[Opening Source extract section]

I had a customer come in with a late 90s or 2000 3500 hd box truck with no fuel guage. This truck had the pump that pumped fuel from the rear tank to the front. Theres a module that controls everything behind the cab ner the lh rail. Its a small plastic box. Replaced it and everything worked.


----------



## RichG53 (Sep 16, 2008)

MickiRig1;1245255 said:


> The other end of the ground is under the hood. Might clean and protect with dielectric grease every black wire connected to the body, engine or frame. This can correct or prevent many problems.


Under the hood where ????


----------



## JTVLandscaping (Jan 1, 2010)

My '99 with a single tank had a problem with the guage. The gauge stopped working, I always assumed it was the sending unit. Then the fuel pump went and I replaced the whole unit and that corrected the problem. I never worried much about the gauge since I just always made sure the tank was full. All I know about it is the problem was in the tank.


----------



## MickiRig1 (Dec 5, 2003)

The wire harness runs down the left side of the truck. Under the hood the ground will be bolted or screwed on that side under the hood. Black wires attached to the engine or fender is what you clean up and dielectric grease. Even if it's not the problem at-least you know that part is good. You should check and protect all the ground wires every season. It prevents many problems.


----------



## RichG53 (Sep 16, 2008)

MickRig 1;1260067 said:


> The wire harness runs down the left side of the truck. Under the hood the ground will be bolted or screwed on that side under the hood. Black wires attached to the engine or fender is what you clean up and dielectric grease. Even if it's not the problem at-least you know that part is good. You should check and protect all the ground wires every season. It prevents many problems.

[Closing Source extract section]
[Opening Dataset extract section]

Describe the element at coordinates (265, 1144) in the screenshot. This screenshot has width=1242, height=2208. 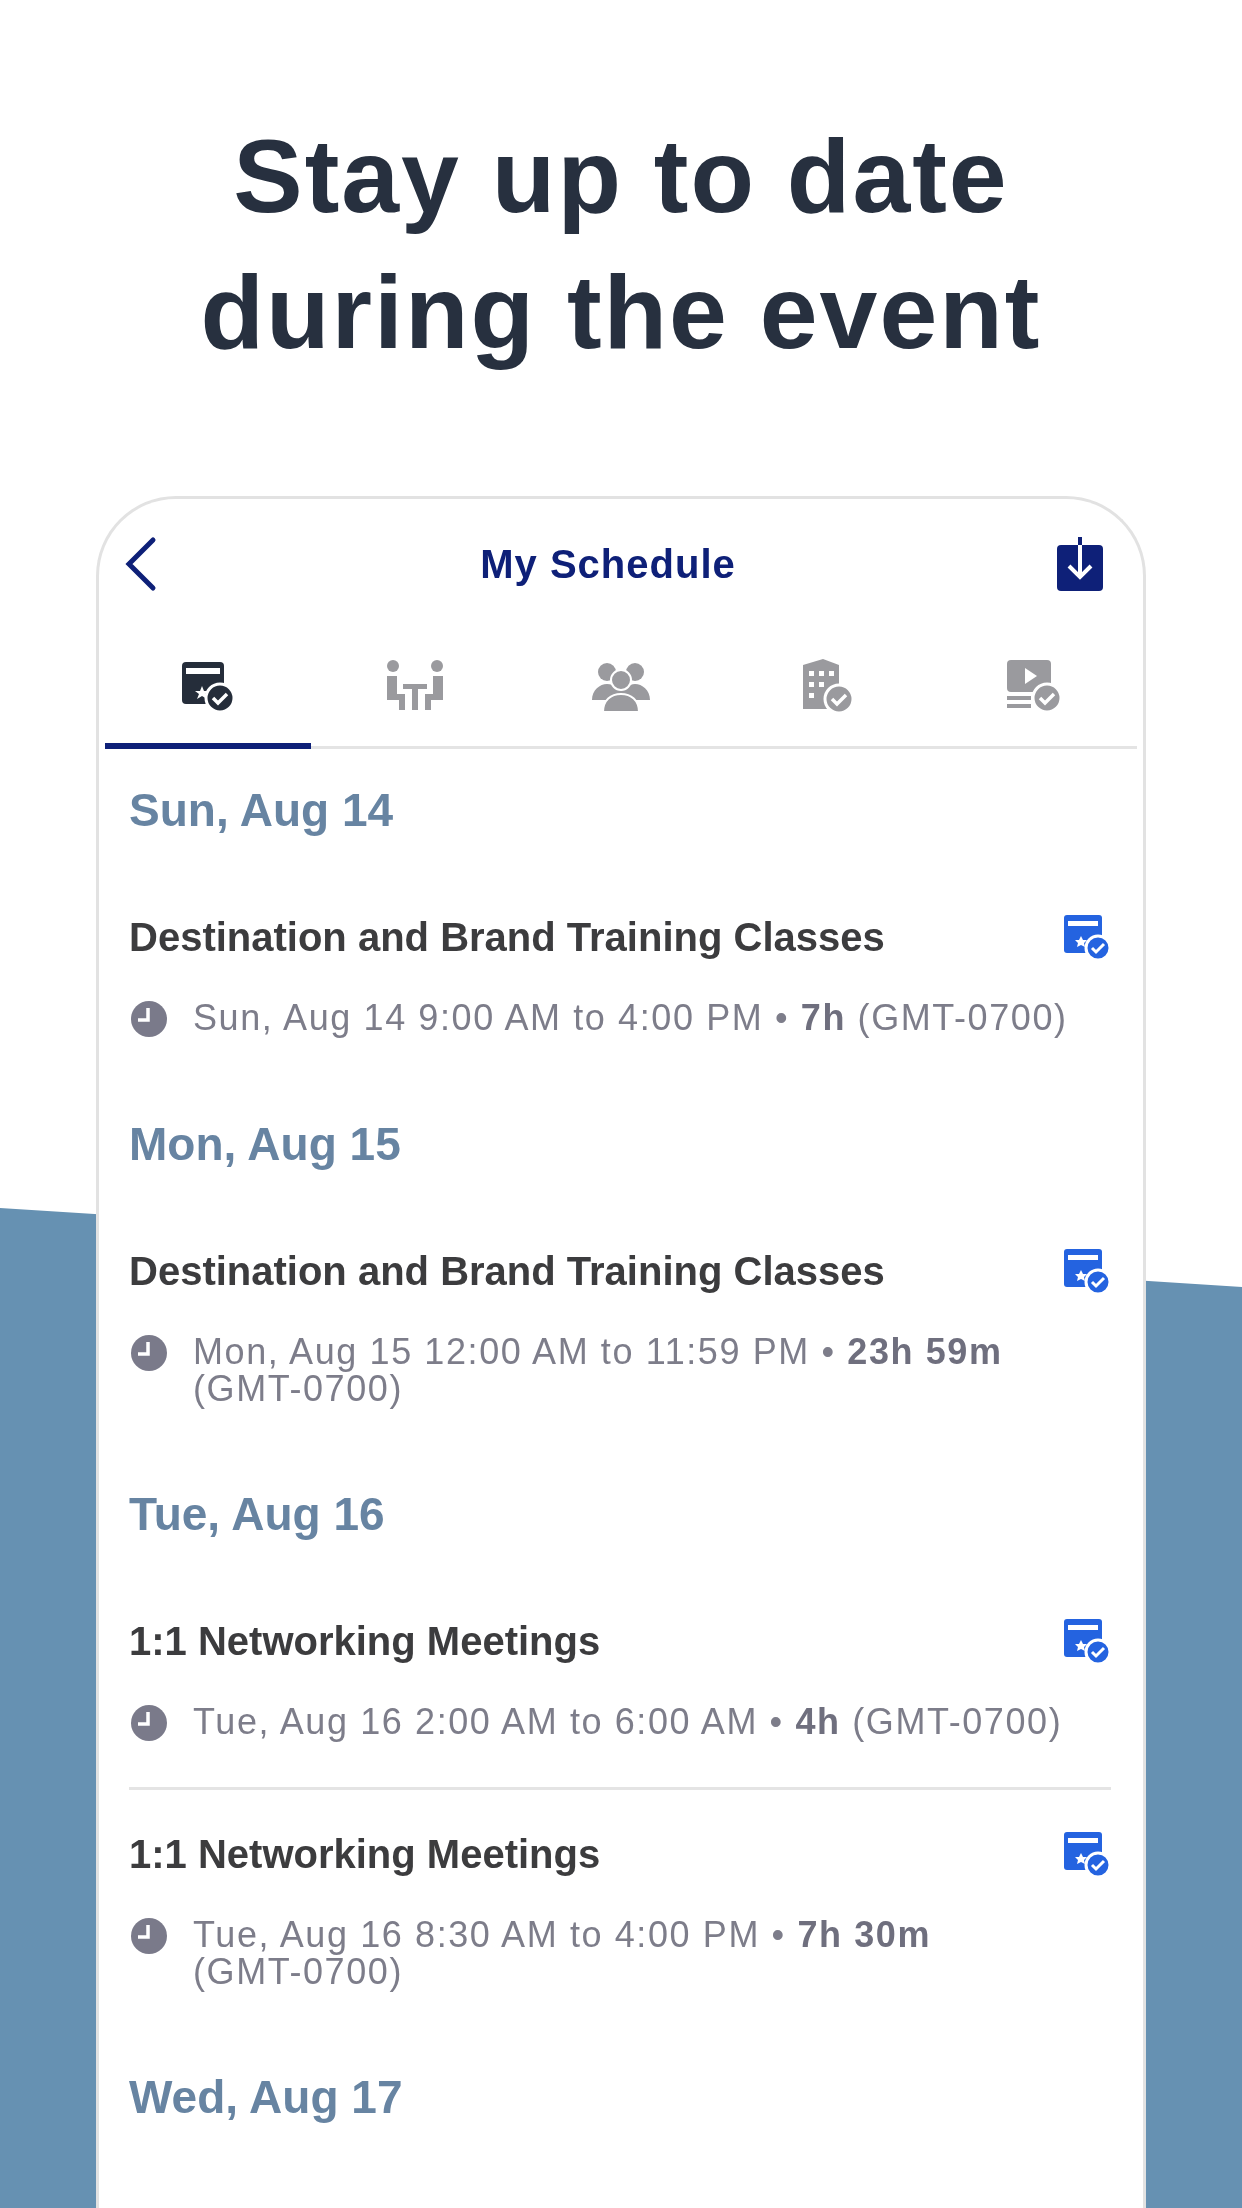
I see `date-heading: Mon, Aug 15` at that location.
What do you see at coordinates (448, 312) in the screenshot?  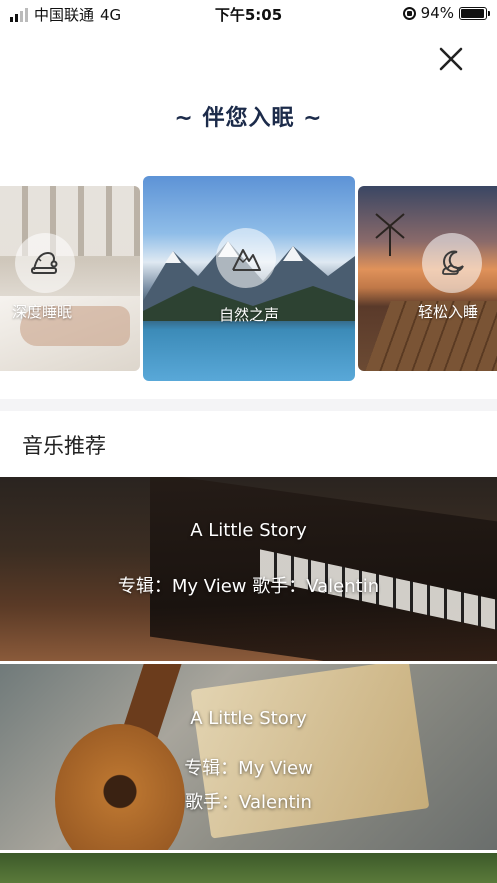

[Closing Dataset extract section]

*Exercise directions:* Can you repeat the fuel gauge thread word for word, starting at "## JTVLandscaping (Jan" and ending at "in the tank."? The listing has no role in this.

*Exercise result:*
## JTVLandscaping (Jan 1, 2010)

My '99 with a single tank had a problem with the guage. The gauge stopped working, I always assumed it was the sending unit. Then the fuel pump went and I replaced the whole unit and that corrected the problem. I never worried much about the gauge since I just always made sure the tank was full. All I know about it is the problem was in the tank.